[Element lookup entries]
▬▬▬
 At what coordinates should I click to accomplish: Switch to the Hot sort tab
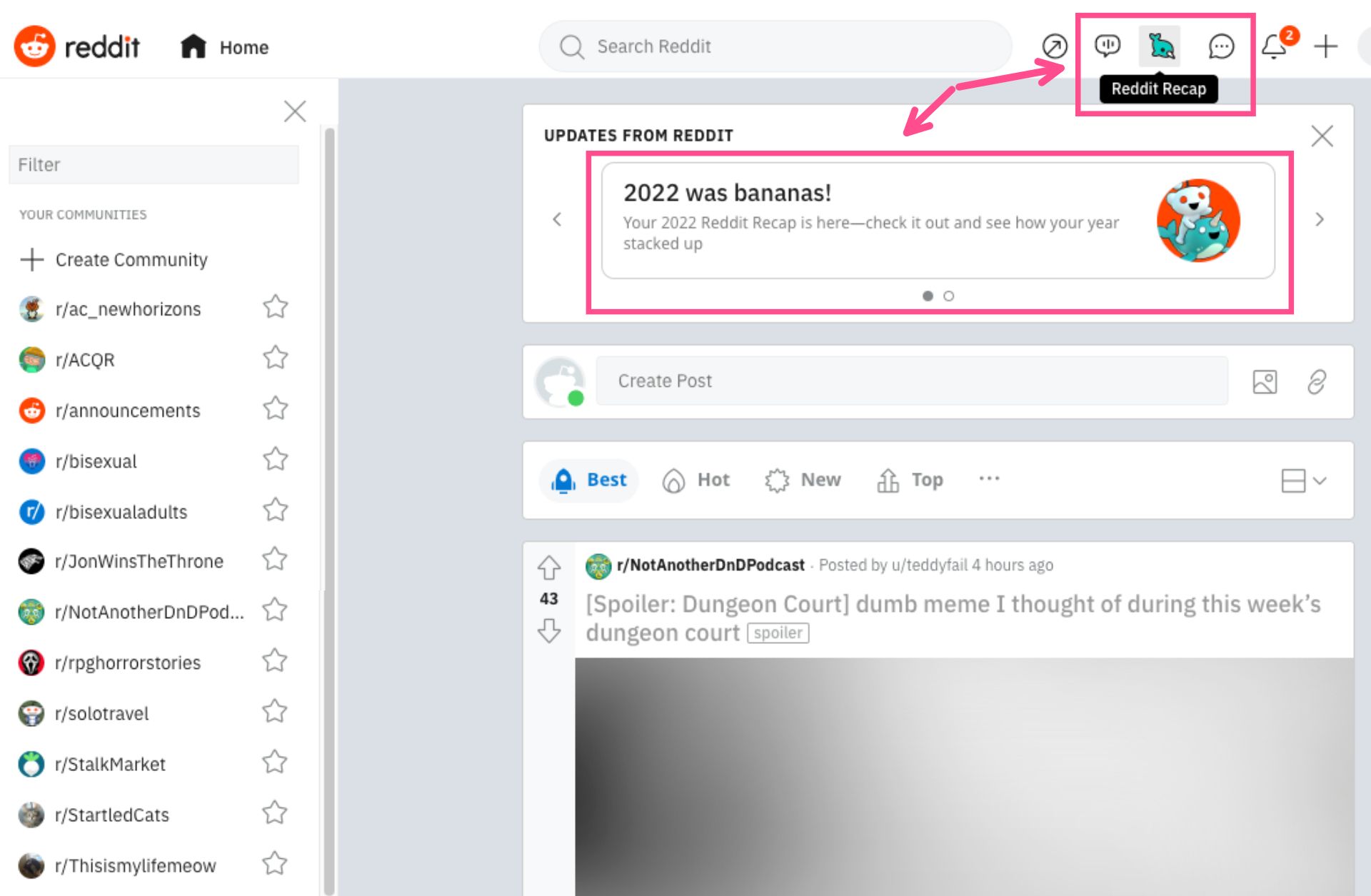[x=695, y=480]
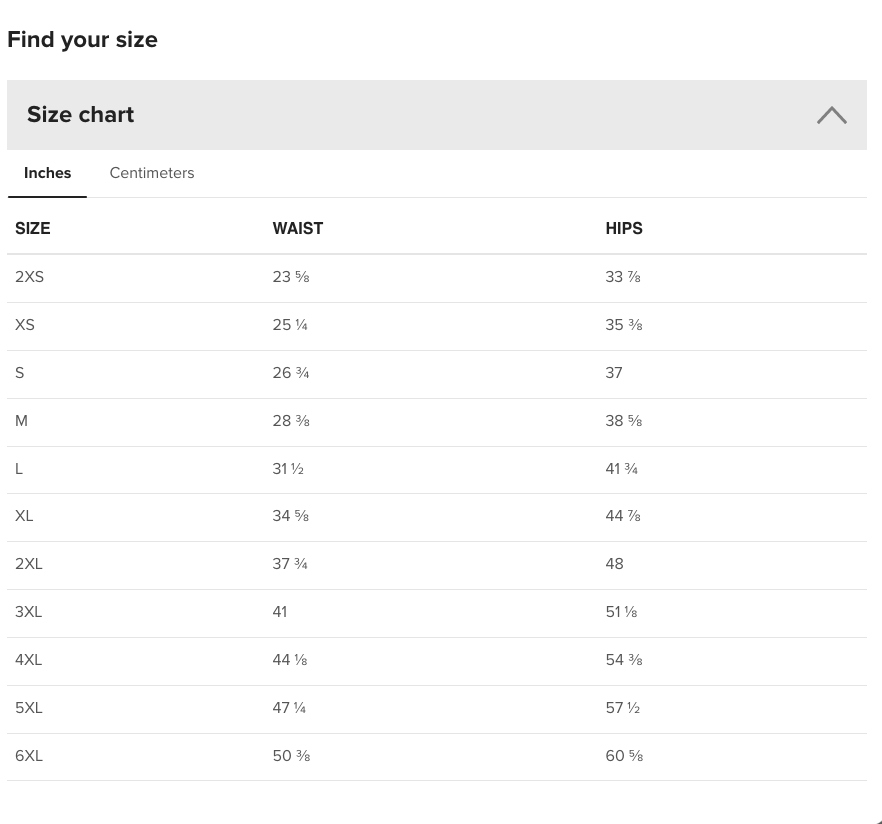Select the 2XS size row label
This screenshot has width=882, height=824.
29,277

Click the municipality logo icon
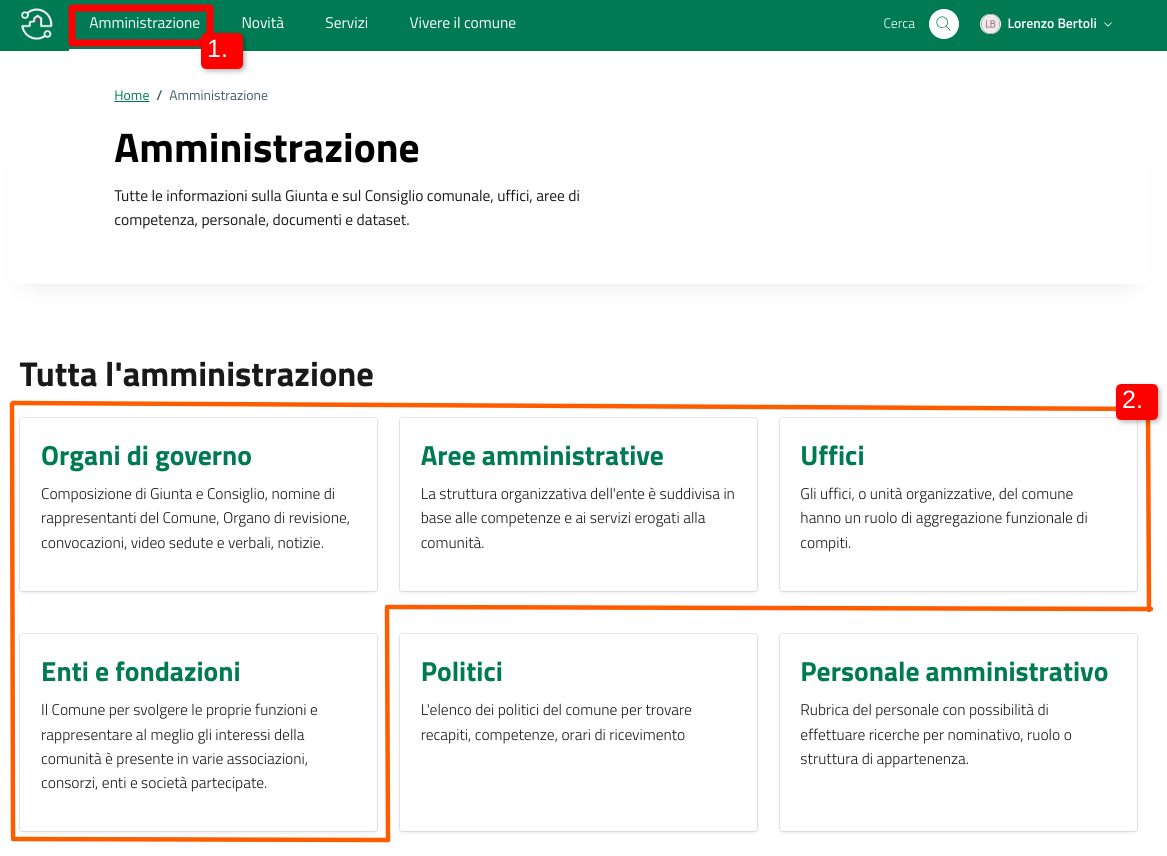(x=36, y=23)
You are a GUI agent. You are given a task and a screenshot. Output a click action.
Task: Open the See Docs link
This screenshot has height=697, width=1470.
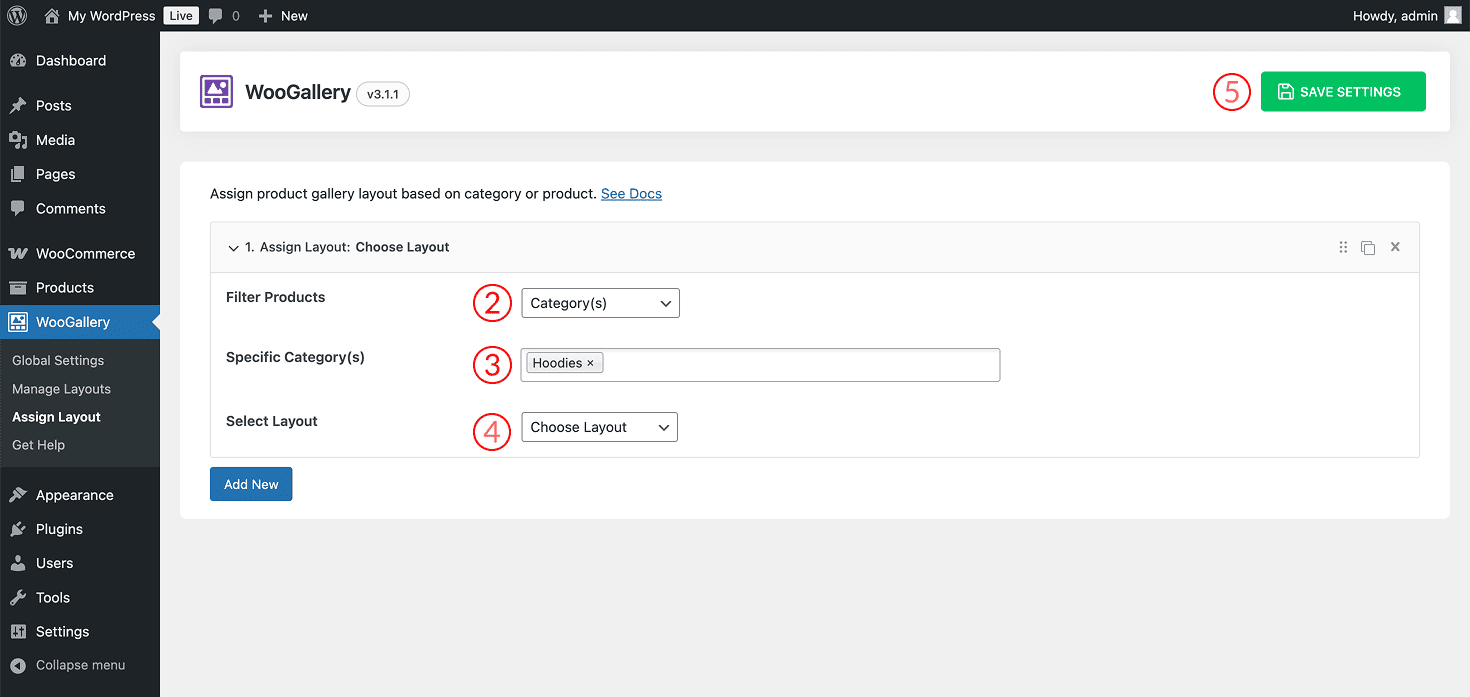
▬▬▬
▸ **SHORT PROBLEM**:
Write out every line of the entries above as a JSON list of strings, with one string per line. Skip blank lines and leave out the pictures.

▸ **EXPECTED ANSWER**:
[
  " At what coordinates should I click to accomplish: Switch to the Hot sort tab",
  "[x=695, y=480]",
  "Select the 2XS size row label",
  "This screenshot has width=882, height=824.",
  "29,277",
  "Click the municipality logo icon",
  "(x=36, y=23)",
  "You are a GUI agent. You are given a task and a screenshot. Output a click action.",
  "Task: Open the See Docs link",
  "This screenshot has height=697, width=1470."
]